Kolejne minimonitory trafiły na gruntowne przesłuchanie. Ucieszyło mnie to, bo raz – bardzo lubię takie konstrukcje. Drugi powód jest taki, że na początku tego roku miałem okazję posłuchać i opisać inny model podobnej konstrukcji, absolutnie kultowy, w dodatku od tego samego producenta. Wypada więc zacząć od kilku zdań o tym, kto te głośniki wyprodukował.
Falcon Acoustics to firma brytyjska, obecna na rynku od wielu, wielu lat. Jej założycielem był Malcolm Jones. To osoba w branży audio wielce utytułowana, pracująca wcześniej dla innej słynnej brytyjskiej marki KEF. Jones w 1972 roku opuścił macierzyste przedsiębiorstwo i założył własne. Początkowo zajmowało się ono produkcją podzespołów do głośników a z czasem i całych przetworników, opracowano też kilka gotowych kolumn, które sprzedawano w postaci tzw. kitów, czyli konstrukcji do własnego montażu w domu. I do dziś firma produkuje własne przetworniki, a także na zlecenie innych.

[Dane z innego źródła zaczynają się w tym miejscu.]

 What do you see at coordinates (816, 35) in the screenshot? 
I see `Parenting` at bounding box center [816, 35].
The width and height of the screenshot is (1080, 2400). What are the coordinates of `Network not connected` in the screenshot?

Z czasem wykorzystano potencjał do zaprezentowania własnych kolumn głośnikowych, i powstały… No właśnie… Klony? Kopie? Oryginały? W każdym razie słynne monitory BBC LS3/5A. Falcon zapewnia, że ich głośniki (a podobne konstrukcje oferują też inni producenci), są najbliższe słynnemu oryginałowi i najbliższe specyfikacji pierwowzorów z lat 70. XX wieku. Łącznie z legendarnym przetwornikiem nisko-średniotonowym z Bekstrenu.
I te właśnie kolumny Falcon LS3/5A miałem okazję posłuchać i siłą rzeczy Falcony M10 będę do nich porównywał. A nieco więcej o historii tych pierwszych, a także o tym, jak sprawdziły się w moim systemie odsłuchowym i jak zabrzmiały, możecie przeczytać TUTAJ (test Falcon LS3/5A).

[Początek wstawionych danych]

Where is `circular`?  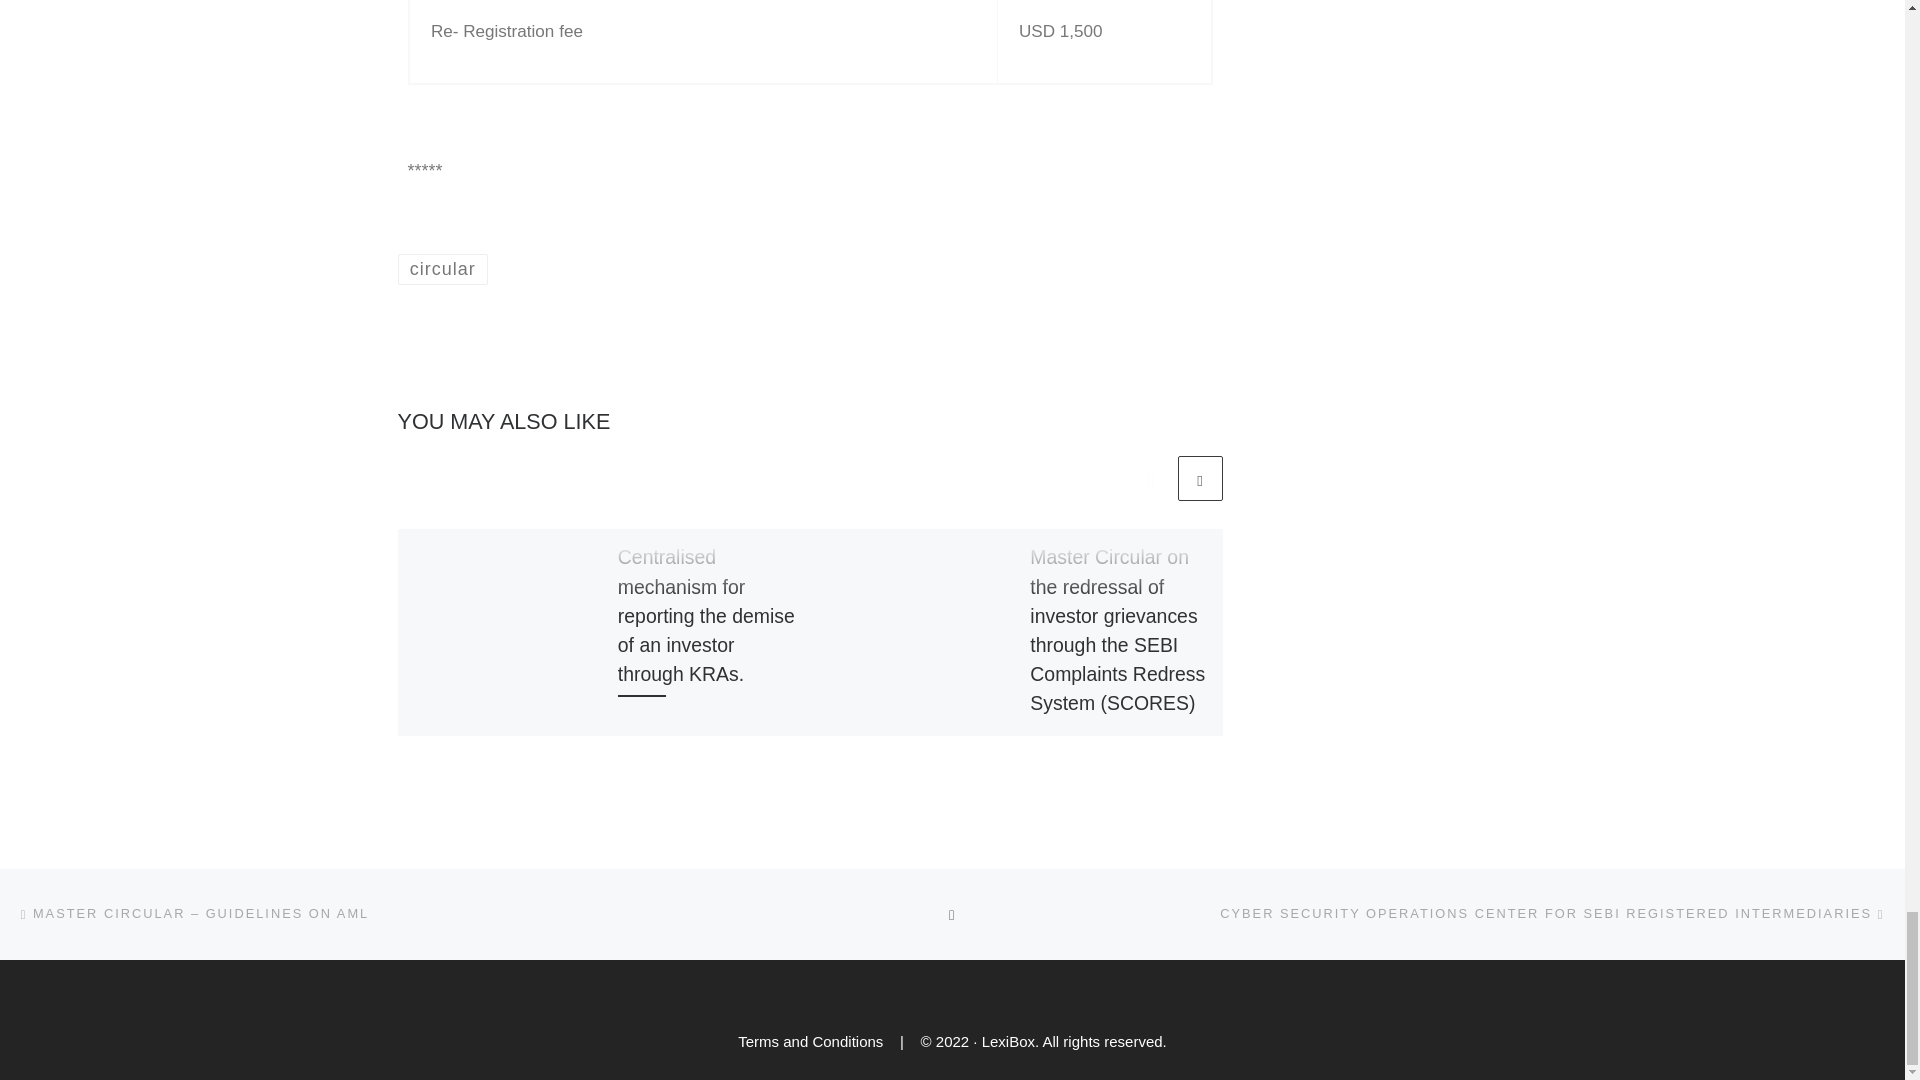
circular is located at coordinates (443, 269).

Tymczasem przejdźmy do bohaterów tego testu. Na pewno nawiązują one do tych legendarnych monitorów, choćby wielkością i zastosowanie tego samego przetwornika odpowiedzialnego za średnie i niskie tony. Są też najmniejszym elementem całej serii M. W jej skład wchodzi aż pięć konstrukcji. Dwie to niewielkie dwudrożne monitory (M10 i M20), jedna – duży trójdrożny monitor (M30). Pozostałe dwie to kolumny wolnostojące (M40 i M50). Wato dodać, że Falcon ma jeszcze jedne malutkie monitory w ofercie, najmniejsze, mierzące zaledwie 28,5 cm F50.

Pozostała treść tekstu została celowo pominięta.